Thousands of plaintiffs who developed bladder cancer from a Japanese pharmaceutical company’s diabetes medication can cash in on its multibillion-dollar settlement offer.

Takeda Pharmaceutical Co., which has its U.S. headquarters in Deerfield, offered in April to pay $2.37 billion to plaintiffs if 95 percent of them agreed to the deal or $2.4 billion if 97 percent agreed to settle claims with the company by Sept. 11.

Almost 4,000 complaints were filed in Cook County Circuit Court, along with about 4,000 in Louisiana courts, about 800 in Florida and several others in seven different states.

Cook County Circuit Judge Deborah M. Dooling acknowledged the tentative deal on Aug. 31. Dooling adopted a final settlement for the Cook County cases on Sept. 14.

The suits stem from thousands of people who allegedly developed bladder cancer after taking the company’s drug Actos. The medication was taken by diabetes patients to control blood sugar levels.

Peter J. Flowers, a partner at Meyers & Flowers in St. Charles and co-lead counsel for the plaintiffs, said the final number of settling plaintiffs is unknown. However, a statement Takeda released on the day of the opt-in deadline indicates about 96 percent of plaintiffs accepted the agreement.

Plaintiffs can expect to receive their share of the settlement toward the middle of next year, Flowers said.

Payments could reach $1 million individually, he said, depending on various factors such as the extent of the plaintiffs’ injuries and the amount of Actos they took.

“It’s a great thing for a ton of plaintiffs that developed cancer as a result of taking this drug,” Flowers said. “This means 5,000 plaintiffs are going to be able to recover some kind of compensation for the hell this medication put them through, and in a timely fashion.”

The settlement is considered to be the country’s largest ever for a drug that remains on the market.

After several studies were conducted to determine a link between the drug and bladder cancer, the Food and Drug Administration issued a warning in June 2011 about possible risks of bladder cancer for people who took Actos for a year or more.

Two months later, the FDA issued a new warning stating that people who took the drug risked developing bladder cancer.

Lawsuits against Takeda began surfacing that same year from people who had fallen ill from taking the drug.

While some Actos users have died from the cancer, others have undergone multiple surgeries, endured chemotherapy or had their bladders removed. Some users also underwent kidney removal if the cancer had spread.

And although the drug’s label has changed to warn doctors and patients that it could cause cancer, Flowers said, it still puts diabetes patients in a bind because they have to decide whether to take that risk, try a different medication or decide against taking any drug at all.

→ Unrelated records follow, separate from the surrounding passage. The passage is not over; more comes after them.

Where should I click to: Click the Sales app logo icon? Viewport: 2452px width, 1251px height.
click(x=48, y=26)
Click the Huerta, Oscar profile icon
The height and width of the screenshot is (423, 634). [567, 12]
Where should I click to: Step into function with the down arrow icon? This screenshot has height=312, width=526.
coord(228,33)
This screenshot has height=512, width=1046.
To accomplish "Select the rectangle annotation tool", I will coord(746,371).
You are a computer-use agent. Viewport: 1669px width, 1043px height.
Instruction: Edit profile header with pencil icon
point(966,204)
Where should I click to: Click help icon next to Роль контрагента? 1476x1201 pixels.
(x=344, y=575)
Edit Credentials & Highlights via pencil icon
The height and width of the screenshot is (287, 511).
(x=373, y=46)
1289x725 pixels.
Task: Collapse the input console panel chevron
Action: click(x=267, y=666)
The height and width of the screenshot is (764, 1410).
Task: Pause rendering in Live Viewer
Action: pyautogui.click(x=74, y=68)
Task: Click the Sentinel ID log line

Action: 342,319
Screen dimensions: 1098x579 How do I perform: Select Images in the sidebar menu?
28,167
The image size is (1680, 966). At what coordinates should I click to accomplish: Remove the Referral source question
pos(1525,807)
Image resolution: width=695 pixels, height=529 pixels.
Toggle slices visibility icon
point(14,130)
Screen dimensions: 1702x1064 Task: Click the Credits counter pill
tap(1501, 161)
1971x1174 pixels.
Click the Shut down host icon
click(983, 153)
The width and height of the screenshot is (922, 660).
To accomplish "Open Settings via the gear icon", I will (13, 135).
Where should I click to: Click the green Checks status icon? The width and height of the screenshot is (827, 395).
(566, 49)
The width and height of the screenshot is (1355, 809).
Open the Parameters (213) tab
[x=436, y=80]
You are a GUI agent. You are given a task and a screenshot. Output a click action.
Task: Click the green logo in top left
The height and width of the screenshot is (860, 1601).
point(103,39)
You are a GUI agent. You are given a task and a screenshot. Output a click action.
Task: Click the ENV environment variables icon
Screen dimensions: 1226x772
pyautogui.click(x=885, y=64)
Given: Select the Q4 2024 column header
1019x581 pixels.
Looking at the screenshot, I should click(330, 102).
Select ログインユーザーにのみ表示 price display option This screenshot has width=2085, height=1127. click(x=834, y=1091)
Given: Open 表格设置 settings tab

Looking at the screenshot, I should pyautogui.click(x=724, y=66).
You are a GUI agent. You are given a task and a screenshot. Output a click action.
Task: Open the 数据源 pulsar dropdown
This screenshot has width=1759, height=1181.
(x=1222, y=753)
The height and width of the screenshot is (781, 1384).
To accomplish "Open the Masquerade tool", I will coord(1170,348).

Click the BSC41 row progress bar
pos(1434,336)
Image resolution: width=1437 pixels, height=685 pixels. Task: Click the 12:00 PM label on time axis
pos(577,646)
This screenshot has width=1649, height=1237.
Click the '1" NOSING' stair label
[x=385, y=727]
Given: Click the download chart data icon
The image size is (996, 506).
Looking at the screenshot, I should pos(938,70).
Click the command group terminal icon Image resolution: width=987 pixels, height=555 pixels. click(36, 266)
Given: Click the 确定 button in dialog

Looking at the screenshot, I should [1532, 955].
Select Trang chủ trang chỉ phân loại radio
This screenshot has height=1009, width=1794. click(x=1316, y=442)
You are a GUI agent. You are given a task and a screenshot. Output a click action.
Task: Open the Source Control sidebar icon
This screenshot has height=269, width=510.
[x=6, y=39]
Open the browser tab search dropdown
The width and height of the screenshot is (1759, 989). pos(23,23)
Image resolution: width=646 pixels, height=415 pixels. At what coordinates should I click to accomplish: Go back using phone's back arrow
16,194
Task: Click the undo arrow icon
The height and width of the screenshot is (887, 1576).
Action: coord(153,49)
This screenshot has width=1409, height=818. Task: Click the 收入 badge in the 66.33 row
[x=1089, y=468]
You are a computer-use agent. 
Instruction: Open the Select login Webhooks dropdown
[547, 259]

Takeda’s September announcement stated its decision to settle the cases does not change its continued commitment to Actos.

The drug remains an available diabetes treatment option and it has been approved for use in 95 countries, including Japan, Australia, Russia, Canada and several others in Europe.

Sherry A. Knutson, a partner at Sidley, Austin LLP who represents Takeda, could not be reached for comment.

Illinois attorneys who also represent the plaintiffs include Meyers & Flowers partners Craig D. Brown and Ryan P. Theriault and associate Frank Vincent Cesarone; associates Chad A. Finley and Eric M. Terry of Tor Hoerman Law LLC; and associate Craig P. Mannarino of Kralovec, Jambois & Schwartz.

The case is In Re Actos Litigation, 11 L 10011.